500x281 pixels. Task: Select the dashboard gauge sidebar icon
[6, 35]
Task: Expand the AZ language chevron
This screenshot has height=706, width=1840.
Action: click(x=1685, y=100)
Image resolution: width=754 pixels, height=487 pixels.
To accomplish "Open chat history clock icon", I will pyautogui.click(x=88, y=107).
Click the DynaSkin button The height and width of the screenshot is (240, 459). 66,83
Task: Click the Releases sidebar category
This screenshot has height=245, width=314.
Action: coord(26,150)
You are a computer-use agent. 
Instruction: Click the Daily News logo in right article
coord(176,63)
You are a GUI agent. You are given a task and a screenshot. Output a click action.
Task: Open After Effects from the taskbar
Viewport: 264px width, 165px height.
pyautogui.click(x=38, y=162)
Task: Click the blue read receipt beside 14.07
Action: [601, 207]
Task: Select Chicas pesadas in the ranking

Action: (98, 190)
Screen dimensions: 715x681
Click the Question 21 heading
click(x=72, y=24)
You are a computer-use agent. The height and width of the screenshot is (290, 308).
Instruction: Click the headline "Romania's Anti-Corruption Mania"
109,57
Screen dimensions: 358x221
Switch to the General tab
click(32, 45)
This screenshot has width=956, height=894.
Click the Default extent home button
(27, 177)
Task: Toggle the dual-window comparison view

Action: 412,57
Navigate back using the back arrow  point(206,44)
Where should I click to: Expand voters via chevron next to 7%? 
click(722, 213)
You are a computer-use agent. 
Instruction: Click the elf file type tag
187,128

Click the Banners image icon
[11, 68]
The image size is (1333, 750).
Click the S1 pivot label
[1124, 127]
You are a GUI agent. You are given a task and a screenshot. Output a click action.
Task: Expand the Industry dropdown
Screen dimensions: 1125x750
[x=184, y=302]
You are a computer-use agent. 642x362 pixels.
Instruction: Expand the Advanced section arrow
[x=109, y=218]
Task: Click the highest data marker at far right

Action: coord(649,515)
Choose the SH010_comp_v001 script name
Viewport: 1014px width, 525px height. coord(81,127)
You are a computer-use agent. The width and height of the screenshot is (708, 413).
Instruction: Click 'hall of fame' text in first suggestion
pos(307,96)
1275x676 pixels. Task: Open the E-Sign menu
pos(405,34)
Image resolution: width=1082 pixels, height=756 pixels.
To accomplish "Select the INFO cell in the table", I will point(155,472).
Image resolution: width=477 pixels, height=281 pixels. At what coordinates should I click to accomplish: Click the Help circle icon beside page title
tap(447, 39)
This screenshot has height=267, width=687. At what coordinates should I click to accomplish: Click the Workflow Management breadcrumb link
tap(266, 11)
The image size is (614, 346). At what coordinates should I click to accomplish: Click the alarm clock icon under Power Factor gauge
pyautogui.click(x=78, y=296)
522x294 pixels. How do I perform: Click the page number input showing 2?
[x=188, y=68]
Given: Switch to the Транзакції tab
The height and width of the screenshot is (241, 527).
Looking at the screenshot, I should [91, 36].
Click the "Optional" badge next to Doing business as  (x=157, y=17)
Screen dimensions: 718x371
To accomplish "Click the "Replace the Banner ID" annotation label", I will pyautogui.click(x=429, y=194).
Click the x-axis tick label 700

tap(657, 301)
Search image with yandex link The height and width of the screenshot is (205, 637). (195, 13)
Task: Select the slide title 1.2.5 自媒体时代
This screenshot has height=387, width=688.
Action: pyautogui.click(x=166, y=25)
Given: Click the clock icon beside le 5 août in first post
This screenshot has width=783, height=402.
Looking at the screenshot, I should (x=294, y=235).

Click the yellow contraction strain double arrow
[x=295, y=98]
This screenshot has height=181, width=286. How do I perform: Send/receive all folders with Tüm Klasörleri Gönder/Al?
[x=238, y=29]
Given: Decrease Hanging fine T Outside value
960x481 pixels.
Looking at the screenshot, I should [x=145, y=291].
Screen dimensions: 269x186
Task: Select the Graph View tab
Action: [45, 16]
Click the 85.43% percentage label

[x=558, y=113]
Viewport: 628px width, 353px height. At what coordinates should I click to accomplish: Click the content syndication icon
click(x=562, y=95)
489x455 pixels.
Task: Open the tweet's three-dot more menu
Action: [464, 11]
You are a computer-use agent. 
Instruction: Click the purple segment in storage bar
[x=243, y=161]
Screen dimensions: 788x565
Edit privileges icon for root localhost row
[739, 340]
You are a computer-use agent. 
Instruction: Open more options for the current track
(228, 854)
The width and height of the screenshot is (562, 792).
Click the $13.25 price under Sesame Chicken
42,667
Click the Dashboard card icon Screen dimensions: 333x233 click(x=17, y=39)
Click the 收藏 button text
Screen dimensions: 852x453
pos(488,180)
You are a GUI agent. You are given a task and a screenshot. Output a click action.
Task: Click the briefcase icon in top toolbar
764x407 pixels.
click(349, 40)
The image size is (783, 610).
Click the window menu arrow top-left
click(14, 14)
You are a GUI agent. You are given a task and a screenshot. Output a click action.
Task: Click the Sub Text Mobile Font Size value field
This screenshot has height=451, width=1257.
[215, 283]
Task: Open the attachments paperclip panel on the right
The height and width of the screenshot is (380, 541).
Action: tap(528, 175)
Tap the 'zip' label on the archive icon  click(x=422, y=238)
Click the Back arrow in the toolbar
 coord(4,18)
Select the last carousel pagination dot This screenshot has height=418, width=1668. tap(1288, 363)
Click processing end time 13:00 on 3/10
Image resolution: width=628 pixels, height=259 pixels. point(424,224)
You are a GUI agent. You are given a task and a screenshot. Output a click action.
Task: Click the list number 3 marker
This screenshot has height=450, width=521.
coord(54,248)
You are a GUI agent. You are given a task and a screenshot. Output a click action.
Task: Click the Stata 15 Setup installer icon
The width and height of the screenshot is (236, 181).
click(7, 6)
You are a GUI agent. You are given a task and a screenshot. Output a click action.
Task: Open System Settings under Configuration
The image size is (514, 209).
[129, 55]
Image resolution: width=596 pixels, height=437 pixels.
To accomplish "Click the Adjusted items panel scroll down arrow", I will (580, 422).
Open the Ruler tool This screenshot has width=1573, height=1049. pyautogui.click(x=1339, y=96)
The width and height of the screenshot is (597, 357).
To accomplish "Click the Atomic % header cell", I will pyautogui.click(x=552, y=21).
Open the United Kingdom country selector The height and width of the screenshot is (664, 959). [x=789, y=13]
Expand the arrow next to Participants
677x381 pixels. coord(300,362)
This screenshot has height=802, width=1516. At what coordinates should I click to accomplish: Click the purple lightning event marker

====

HOW TO COMPLETE THIS TASK: Retype the data in full, precisely as given.

ANSWER FOR THIS EXERCISE:
500x281 pixels. Task: Select the dashboard gauge sidebar icon
[6, 35]
Task: Expand the AZ language chevron
This screenshot has height=706, width=1840.
Action: click(x=1685, y=100)
Image resolution: width=754 pixels, height=487 pixels.
To accomplish "Open chat history clock icon", I will pyautogui.click(x=88, y=107).
Click the DynaSkin button The height and width of the screenshot is (240, 459). 66,83
Task: Click the Releases sidebar category
This screenshot has height=245, width=314.
Action: coord(26,150)
You are a computer-use agent. 
Instruction: Click the Daily News logo in right article
coord(176,63)
You are a GUI agent. You are given a task and a screenshot. Output a click action.
Task: Open After Effects from the taskbar
Viewport: 264px width, 165px height.
pyautogui.click(x=38, y=162)
Task: Click the blue read receipt beside 14.07
Action: [601, 207]
Task: Select Chicas pesadas in the ranking

Action: (98, 190)
Screen dimensions: 715x681
Click the Question 21 heading
click(x=72, y=24)
You are a computer-use agent. The height and width of the screenshot is (290, 308).
Instruction: Click the headline "Romania's Anti-Corruption Mania"
109,57
Screen dimensions: 358x221
Switch to the General tab
click(32, 45)
This screenshot has width=956, height=894.
Click the Default extent home button
(27, 177)
Task: Toggle the dual-window comparison view

Action: 412,57
Navigate back using the back arrow  point(206,44)
Where should I click to: Expand voters via chevron next to 7%? 
click(722, 213)
You are a computer-use agent. 
Instruction: Click the elf file type tag
187,128

Click the Banners image icon
[11, 68]
The image size is (1333, 750).
Click the S1 pivot label
[1124, 127]
You are a GUI agent. You are given a task and a screenshot. Output a click action.
Task: Expand the Industry dropdown
Screen dimensions: 1125x750
[x=184, y=302]
You are a computer-use agent. 642x362 pixels.
Instruction: Expand the Advanced section arrow
[x=109, y=218]
Task: Click the highest data marker at far right

Action: coord(649,515)
Choose the SH010_comp_v001 script name
Viewport: 1014px width, 525px height. coord(81,127)
You are a computer-use agent. The width and height of the screenshot is (708, 413).
Instruction: Click 'hall of fame' text in first suggestion
pos(307,96)
1275x676 pixels. Task: Open the E-Sign menu
pos(405,34)
Image resolution: width=1082 pixels, height=756 pixels.
To accomplish "Select the INFO cell in the table", I will point(155,472).
Image resolution: width=477 pixels, height=281 pixels. At what coordinates should I click to accomplish: Click the Help circle icon beside page title
tap(447, 39)
This screenshot has height=267, width=687. At what coordinates should I click to accomplish: Click the Workflow Management breadcrumb link
tap(266, 11)
The image size is (614, 346). At what coordinates should I click to accomplish: Click the alarm clock icon under Power Factor gauge
pyautogui.click(x=78, y=296)
522x294 pixels. How do I perform: Click the page number input showing 2?
[x=188, y=68]
Given: Switch to the Транзакції tab
The height and width of the screenshot is (241, 527).
Looking at the screenshot, I should [91, 36].
Click the "Optional" badge next to Doing business as  (x=157, y=17)
Screen dimensions: 718x371
To accomplish "Click the "Replace the Banner ID" annotation label", I will pyautogui.click(x=429, y=194).
Click the x-axis tick label 700

tap(657, 301)
Search image with yandex link The height and width of the screenshot is (205, 637). (195, 13)
Task: Select the slide title 1.2.5 自媒体时代
This screenshot has height=387, width=688.
Action: pyautogui.click(x=166, y=25)
Given: Click the clock icon beside le 5 août in first post
This screenshot has width=783, height=402.
Looking at the screenshot, I should (x=294, y=235).

Click the yellow contraction strain double arrow
[x=295, y=98]
This screenshot has height=181, width=286. How do I perform: Send/receive all folders with Tüm Klasörleri Gönder/Al?
[x=238, y=29]
Given: Decrease Hanging fine T Outside value
960x481 pixels.
Looking at the screenshot, I should [x=145, y=291].
Screen dimensions: 269x186
Task: Select the Graph View tab
Action: [45, 16]
Click the 85.43% percentage label

[x=558, y=113]
Viewport: 628px width, 353px height. At what coordinates should I click to accomplish: Click the content syndication icon
click(x=562, y=95)
489x455 pixels.
Task: Open the tweet's three-dot more menu
Action: [464, 11]
You are a computer-use agent. 
Instruction: Click the purple segment in storage bar
[x=243, y=161]
Screen dimensions: 788x565
Edit privileges icon for root localhost row
[739, 340]
You are a computer-use agent. 
Instruction: Open more options for the current track
(228, 854)
The width and height of the screenshot is (562, 792).
Click the $13.25 price under Sesame Chicken
42,667
Click the Dashboard card icon Screen dimensions: 333x233 click(x=17, y=39)
Click the 收藏 button text
Screen dimensions: 852x453
pos(488,180)
You are a GUI agent. You are given a task and a screenshot. Output a click action.
Task: Click the briefcase icon in top toolbar
764x407 pixels.
click(349, 40)
The image size is (783, 610).
Click the window menu arrow top-left
click(14, 14)
You are a GUI agent. You are given a task and a screenshot. Output a click action.
Task: Click the Sub Text Mobile Font Size value field
This screenshot has height=451, width=1257.
[215, 283]
Task: Open the attachments paperclip panel on the right
The height and width of the screenshot is (380, 541).
Action: tap(528, 175)
Tap the 'zip' label on the archive icon  click(x=422, y=238)
Click the Back arrow in the toolbar
 coord(4,18)
Select the last carousel pagination dot This screenshot has height=418, width=1668. tap(1288, 363)
Click processing end time 13:00 on 3/10
Image resolution: width=628 pixels, height=259 pixels. point(424,224)
You are a GUI agent. You are given a task and a screenshot. Output a click action.
Task: Click the list number 3 marker
This screenshot has height=450, width=521.
coord(54,248)
You are a GUI agent. You are given a task and a screenshot. Output a click action.
Task: Click the Stata 15 Setup installer icon
The width and height of the screenshot is (236, 181).
click(7, 6)
You are a GUI agent. You are given a task and a screenshot. Output a click action.
Task: Open System Settings under Configuration
The image size is (514, 209).
[129, 55]
Image resolution: width=596 pixels, height=437 pixels.
To accomplish "Click the Adjusted items panel scroll down arrow", I will (580, 422).
Open the Ruler tool This screenshot has width=1573, height=1049. pyautogui.click(x=1339, y=96)
The width and height of the screenshot is (597, 357).
To accomplish "Click the Atomic % header cell", I will pyautogui.click(x=552, y=21).
Open the United Kingdom country selector The height and width of the screenshot is (664, 959). [x=789, y=13]
Expand the arrow next to Participants
677x381 pixels. coord(300,362)
This screenshot has height=802, width=1516. At what coordinates should I click to accomplish: Click the purple lightning event marker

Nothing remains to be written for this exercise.